:: WHAT IS REQUIRED ::
Rewrite the lines that follow, swapping every "thumbnail" for "preview" and leaving everything else unchanged.
————
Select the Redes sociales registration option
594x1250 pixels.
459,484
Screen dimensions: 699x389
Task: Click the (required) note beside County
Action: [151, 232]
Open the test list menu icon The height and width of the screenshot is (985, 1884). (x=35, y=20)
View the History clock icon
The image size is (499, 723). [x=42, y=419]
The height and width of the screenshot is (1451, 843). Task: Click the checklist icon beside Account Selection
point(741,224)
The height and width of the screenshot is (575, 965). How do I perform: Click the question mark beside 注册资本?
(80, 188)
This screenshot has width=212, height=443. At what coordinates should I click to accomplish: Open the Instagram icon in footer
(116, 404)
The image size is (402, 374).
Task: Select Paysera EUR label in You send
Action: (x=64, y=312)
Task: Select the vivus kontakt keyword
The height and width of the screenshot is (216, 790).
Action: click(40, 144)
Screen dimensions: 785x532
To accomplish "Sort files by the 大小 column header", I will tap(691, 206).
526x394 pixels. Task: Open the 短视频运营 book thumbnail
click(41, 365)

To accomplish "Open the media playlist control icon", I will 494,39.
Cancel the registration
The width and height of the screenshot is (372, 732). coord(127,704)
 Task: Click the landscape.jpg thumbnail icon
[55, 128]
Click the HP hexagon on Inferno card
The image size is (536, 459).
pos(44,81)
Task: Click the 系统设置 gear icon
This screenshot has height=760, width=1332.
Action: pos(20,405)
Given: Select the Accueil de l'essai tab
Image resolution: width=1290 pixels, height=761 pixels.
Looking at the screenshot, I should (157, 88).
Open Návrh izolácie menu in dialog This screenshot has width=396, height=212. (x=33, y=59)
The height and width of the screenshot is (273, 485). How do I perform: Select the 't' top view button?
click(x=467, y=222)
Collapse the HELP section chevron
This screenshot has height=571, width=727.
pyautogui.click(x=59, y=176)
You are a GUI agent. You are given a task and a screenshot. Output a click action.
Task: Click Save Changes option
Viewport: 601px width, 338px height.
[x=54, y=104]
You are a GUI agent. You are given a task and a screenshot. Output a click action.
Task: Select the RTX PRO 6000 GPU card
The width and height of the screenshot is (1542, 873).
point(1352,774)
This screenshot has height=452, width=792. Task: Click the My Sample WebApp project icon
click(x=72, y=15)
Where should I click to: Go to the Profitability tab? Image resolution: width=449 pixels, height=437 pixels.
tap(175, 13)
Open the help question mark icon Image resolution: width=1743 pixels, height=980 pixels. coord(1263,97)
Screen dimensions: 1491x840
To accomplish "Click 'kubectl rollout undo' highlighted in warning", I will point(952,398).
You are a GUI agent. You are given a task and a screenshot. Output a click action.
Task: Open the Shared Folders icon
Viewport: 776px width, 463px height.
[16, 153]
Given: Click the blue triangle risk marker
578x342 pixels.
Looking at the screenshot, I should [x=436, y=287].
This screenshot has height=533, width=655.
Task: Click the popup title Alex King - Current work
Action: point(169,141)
————
:: ANSWER BELOW ::
Select the Redes sociales registration option
594x1250 pixels.
459,484
Screen dimensions: 699x389
Task: Click the (required) note beside County
Action: [151, 232]
Open the test list menu icon The height and width of the screenshot is (985, 1884). (x=35, y=20)
View the History clock icon
The image size is (499, 723). [x=42, y=419]
The height and width of the screenshot is (1451, 843). Task: Click the checklist icon beside Account Selection
point(741,224)
The height and width of the screenshot is (575, 965). How do I perform: Click the question mark beside 注册资本?
(80, 188)
This screenshot has width=212, height=443. At what coordinates should I click to accomplish: Open the Instagram icon in footer
(116, 404)
The image size is (402, 374).
Task: Select Paysera EUR label in You send
Action: (x=64, y=312)
Task: Select the vivus kontakt keyword
The height and width of the screenshot is (216, 790).
Action: click(40, 144)
Screen dimensions: 785x532
To accomplish "Sort files by the 大小 column header", I will tap(691, 206).
526x394 pixels. Task: Open the 短视频运营 book preview
click(41, 365)

To accomplish "Open the media playlist control icon", I will 494,39.
Cancel the registration
The width and height of the screenshot is (372, 732). coord(127,704)
 Task: Click the landscape.jpg preview icon
[55, 128]
Click the HP hexagon on Inferno card
The image size is (536, 459).
pos(44,81)
Task: Click the 系统设置 gear icon
This screenshot has height=760, width=1332.
Action: pos(20,405)
Given: Select the Accueil de l'essai tab
Image resolution: width=1290 pixels, height=761 pixels.
Looking at the screenshot, I should (157, 88).
Open Návrh izolácie menu in dialog This screenshot has width=396, height=212. (x=33, y=59)
The height and width of the screenshot is (273, 485). How do I perform: Select the 't' top view button?
click(x=467, y=222)
Collapse the HELP section chevron
This screenshot has height=571, width=727.
pyautogui.click(x=59, y=176)
You are a GUI agent. You are given a task and a screenshot. Output a click action.
Task: Click Save Changes option
Viewport: 601px width, 338px height.
[x=54, y=104]
You are a GUI agent. You are given a task and a screenshot. Output a click action.
Task: Select the RTX PRO 6000 GPU card
The width and height of the screenshot is (1542, 873).
point(1352,774)
This screenshot has height=452, width=792. Task: Click the My Sample WebApp project icon
click(x=72, y=15)
Where should I click to: Go to the Profitability tab? Image resolution: width=449 pixels, height=437 pixels.
tap(175, 13)
Open the help question mark icon Image resolution: width=1743 pixels, height=980 pixels. coord(1263,97)
Screen dimensions: 1491x840
To accomplish "Click 'kubectl rollout undo' highlighted in warning", I will point(952,398).
You are a GUI agent. You are given a task and a screenshot. Output a click action.
Task: Open the Shared Folders icon
Viewport: 776px width, 463px height.
[16, 153]
Given: Click the blue triangle risk marker
578x342 pixels.
Looking at the screenshot, I should [x=436, y=287].
This screenshot has height=533, width=655.
Task: Click the popup title Alex King - Current work
Action: point(169,141)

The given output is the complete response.